Statistical analysis
All the samples were collected from three mice in each group. Each sample was analyzed in triplicate, and the mean of the three values was reported. The data were analyzed using GraphPad Prism software (GraphPad Software, Inc., San Diego, CA, USA). Statistical analysis was performed by t-test or analysis of variance (ANOVA) followed by Bonferroni multiple comparison test, and P < 0.05 was considered statistically significant.
RESULTS AND DISCUSSION
The objective of this study was to examine the impact of CLD-induced toxicologically important cytochrome P450s 1A1, 2B1, 2E1 and 3A2 on the metabolism and hepatic toxicity of CS2 in Sprague-Dawley rats. CS2 has long been known to be a suicide substrate for CYP enzymes which is oxidatively metabolized by CYPs to reactive sulfur atoms that are, at least in part, responsible for the toxicity of CS2.[14] It is also known that the hepatotoxicity of CS2 characterized by extensive centrilobular hepatic necrosis has been observed only in rats pretreated with PB, but not in normal rats.[10,14] This suggests that the necrogenic activity of CS2 is related to its metabolism in the liver by induced P450s. Since there is increasing evidence to suggest that in many cases of liver damage induced by toxic chemicals, apoptosis and necrosis coexist in hepatocytes;[16,17] this study was designed to monitor toxic changes occurring in the livers of CLD-pretreated rats as early as 3-24 h after CS2 treatment.

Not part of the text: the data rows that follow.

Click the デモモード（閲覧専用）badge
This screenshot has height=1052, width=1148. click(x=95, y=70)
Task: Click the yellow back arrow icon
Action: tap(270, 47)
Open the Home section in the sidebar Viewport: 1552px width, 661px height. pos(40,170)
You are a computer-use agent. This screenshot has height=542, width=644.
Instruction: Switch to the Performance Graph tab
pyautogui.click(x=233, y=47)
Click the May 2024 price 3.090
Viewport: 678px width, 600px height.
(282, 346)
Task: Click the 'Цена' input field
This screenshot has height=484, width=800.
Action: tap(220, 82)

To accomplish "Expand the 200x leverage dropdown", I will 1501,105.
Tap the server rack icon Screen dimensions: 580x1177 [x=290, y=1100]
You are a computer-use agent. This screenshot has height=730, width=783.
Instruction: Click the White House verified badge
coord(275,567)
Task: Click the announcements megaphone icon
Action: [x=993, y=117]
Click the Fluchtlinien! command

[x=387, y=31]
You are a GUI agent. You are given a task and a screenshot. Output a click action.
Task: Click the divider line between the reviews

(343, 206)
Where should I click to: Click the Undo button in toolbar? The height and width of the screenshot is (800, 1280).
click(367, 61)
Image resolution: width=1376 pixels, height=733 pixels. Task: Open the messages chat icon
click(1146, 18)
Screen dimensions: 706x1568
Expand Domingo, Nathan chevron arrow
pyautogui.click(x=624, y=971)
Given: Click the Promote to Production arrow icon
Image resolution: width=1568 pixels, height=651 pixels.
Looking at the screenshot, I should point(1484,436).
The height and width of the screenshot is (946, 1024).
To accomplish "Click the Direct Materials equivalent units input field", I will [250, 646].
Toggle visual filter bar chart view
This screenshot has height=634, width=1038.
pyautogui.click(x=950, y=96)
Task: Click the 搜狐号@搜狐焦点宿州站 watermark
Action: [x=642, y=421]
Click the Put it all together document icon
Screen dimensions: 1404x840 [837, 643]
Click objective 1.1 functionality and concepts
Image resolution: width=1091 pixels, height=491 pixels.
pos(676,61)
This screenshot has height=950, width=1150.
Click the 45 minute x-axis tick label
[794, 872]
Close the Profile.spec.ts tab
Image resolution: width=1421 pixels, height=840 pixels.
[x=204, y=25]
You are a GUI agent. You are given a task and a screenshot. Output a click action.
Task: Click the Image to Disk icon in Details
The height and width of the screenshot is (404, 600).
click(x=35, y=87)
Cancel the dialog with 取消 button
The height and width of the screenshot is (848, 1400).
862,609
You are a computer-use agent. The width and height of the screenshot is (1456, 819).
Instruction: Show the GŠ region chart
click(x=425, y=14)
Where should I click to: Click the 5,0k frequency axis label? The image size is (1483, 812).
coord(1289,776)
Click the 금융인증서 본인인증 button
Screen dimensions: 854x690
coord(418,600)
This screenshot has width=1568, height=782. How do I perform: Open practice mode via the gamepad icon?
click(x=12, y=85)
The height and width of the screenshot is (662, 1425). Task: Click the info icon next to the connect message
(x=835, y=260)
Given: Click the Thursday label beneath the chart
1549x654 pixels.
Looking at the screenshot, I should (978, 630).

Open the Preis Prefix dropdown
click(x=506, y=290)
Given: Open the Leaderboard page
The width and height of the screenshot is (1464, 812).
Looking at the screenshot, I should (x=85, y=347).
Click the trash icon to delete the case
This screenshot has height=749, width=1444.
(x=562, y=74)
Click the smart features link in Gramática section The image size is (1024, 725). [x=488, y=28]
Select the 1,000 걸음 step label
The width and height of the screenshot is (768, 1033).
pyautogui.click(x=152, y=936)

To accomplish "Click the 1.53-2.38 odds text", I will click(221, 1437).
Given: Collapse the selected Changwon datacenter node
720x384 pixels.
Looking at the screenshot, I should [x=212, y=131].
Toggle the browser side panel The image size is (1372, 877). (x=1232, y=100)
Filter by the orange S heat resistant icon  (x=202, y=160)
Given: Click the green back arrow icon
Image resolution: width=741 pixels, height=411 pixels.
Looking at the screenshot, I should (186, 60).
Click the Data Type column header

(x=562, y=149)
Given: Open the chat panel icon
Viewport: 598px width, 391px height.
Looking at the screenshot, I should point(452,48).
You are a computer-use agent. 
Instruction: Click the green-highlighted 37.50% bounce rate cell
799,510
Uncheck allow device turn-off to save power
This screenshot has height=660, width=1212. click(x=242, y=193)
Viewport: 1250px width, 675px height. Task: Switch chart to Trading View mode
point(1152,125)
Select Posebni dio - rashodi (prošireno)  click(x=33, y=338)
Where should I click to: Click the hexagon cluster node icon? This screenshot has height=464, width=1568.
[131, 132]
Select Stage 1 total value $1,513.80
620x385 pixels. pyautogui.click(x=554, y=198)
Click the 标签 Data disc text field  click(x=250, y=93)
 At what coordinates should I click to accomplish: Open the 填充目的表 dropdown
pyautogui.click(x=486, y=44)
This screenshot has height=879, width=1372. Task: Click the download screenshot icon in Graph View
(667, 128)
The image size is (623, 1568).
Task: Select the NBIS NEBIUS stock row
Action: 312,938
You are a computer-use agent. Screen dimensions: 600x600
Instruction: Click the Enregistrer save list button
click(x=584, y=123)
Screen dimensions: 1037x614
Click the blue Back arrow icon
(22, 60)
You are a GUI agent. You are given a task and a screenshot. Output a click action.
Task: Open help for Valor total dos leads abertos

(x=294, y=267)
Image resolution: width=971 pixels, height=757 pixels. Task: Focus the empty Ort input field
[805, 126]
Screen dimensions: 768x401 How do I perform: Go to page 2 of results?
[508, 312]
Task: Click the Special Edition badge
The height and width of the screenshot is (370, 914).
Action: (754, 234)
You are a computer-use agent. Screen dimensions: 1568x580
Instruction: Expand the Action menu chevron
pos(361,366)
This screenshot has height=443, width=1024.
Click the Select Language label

In the rats pretreated with CLD and sacrificed at 3 h following treatment with CS2 , it was observed that the body weights and liver weights of the treated and untreated animals did not change significantly as compared to their corresponding controls. Biochemical data on hepatic levels of GSH and lipid peroxidation measured as TBARS at 3 h after CS2 dosing indicated that there was a considerable decrease in GSH levels (21%) with marked increase in TBARS (474%) accompanied by a significant increase in serum ALT [Figure 1a]. Examination of the histopathological changes at 3, 6, and 12 h in the liver showed an incidence of preapoptotic to apoptotic changes characterized by cell shrinkage, nuclear fragmentation and chromatin condensation in the hepatocytes [Figure 2a–d]. The histopathological changes occurring at 3 and 24 h coincided well with the significant inhibition of CYP1A1, CYP2B1, CYP2E1, and CYP3A2 [Figure 3] caused by CS2 suggesting that the observed histopathological and biochemical changes were related to the metabolism of CS2 resulting in oxidative stress/damage. In view of our previous studies with CS2 metabolism and toxicity, these changes may be attributed to direct action of CS2 metabolites on hepatocytes,[14] and secondarily to the induction of CYP enzymes by CLD.
Figure 1.
Effect of carbon disulfide treatment on the liver weight relative to body weight (g), liver glutathione (GSH; µg/g liver), liver thiobarbituric acid reactive substances (TBARS; nmol/g liver), liver reactive oxygen species (ROS; nmol/min/mg protein), and serum alanine transaminase activity (U/l) at 3 h (a) and 24 h (b) after carbon disulfide administration in chlordane (CLD)-induced rats. Each bar represents the mean percent of control ± standard error of the mean of three individual animals (*P < 0.05, **P < 0.001 vs corresponding control)
Figure 2.
Photomicrographs of paraffin-embedded liver from CLD-pretreated rats (magnification, ×400). (a) Representative section from rat treated with vehicle showing normal histology. (b-d) Representative sections from rat sacrificed 3, 6, and 12 h after CS2 treatment, respectively; apoptotic hepatocytes (arrowheads) show cell shrinkage, nuclear fragmentation, chromatin condensation, and round shape. (e and f) Representative sections from rat sacrificed 16 and 24 h after CS2 treatment, respectively; showing severe hydropic degeneration of hepatocytes (arrows) with apoptotic cells (arrowheads)
Figure 3.
Effect of CS2 treatment on cytochrome P450 (CYP) 1A1, 2B1, 2E1, and 3A2 at 3 and 24 h after CS2 administration in CLD-pretreated rats. Each bar represents the mean percent of control ± SEM of three individual animals (*P < 0.05, **P < 0.01, ***P < 0.001 vs corresponding control)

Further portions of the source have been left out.